Exercise aim ::
Rewrite the stretch of the records below, from the start through the line containing "This screenshot has width=1024, height=647.", as a numbered list with blank lines omitted.

Interface element records ::
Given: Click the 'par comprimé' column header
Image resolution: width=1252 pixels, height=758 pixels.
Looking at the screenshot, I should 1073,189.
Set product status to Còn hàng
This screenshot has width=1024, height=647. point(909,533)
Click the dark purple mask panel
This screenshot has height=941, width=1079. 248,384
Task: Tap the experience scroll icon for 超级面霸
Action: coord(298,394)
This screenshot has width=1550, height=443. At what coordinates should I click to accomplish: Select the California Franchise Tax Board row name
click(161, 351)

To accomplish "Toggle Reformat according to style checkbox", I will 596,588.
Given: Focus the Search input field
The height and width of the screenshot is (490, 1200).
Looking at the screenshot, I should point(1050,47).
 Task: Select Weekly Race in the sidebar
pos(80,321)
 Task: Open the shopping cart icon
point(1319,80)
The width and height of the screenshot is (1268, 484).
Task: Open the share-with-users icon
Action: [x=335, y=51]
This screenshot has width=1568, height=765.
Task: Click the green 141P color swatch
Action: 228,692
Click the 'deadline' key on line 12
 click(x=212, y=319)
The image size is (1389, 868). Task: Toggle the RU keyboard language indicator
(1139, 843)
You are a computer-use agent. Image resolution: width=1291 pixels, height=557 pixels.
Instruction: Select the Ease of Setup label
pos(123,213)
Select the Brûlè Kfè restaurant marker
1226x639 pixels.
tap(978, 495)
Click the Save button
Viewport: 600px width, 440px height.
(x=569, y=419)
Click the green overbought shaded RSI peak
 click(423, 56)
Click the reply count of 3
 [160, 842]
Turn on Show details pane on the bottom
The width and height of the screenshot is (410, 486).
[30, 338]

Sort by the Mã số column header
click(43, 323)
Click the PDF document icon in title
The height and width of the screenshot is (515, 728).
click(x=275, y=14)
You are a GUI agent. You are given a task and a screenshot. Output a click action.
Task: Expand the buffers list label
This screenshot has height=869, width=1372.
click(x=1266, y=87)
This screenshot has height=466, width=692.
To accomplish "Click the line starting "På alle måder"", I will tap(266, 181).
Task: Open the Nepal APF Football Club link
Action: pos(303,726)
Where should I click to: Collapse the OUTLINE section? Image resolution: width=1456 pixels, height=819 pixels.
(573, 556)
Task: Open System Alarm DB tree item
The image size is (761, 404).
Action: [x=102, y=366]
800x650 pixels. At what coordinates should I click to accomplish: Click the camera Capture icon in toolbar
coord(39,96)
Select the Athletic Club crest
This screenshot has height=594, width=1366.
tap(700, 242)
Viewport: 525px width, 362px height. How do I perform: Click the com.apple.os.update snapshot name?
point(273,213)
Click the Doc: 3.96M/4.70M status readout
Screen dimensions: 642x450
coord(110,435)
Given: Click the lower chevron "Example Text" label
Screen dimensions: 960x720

Written reply ::
1. Given: Click the 'par comprimé' column header
2. Image resolution: width=1252 pixels, height=758 pixels.
3. Looking at the screenshot, I should 1073,189.
4. Set product status to Còn hàng
5. This screenshot has width=1024, height=647. point(909,533)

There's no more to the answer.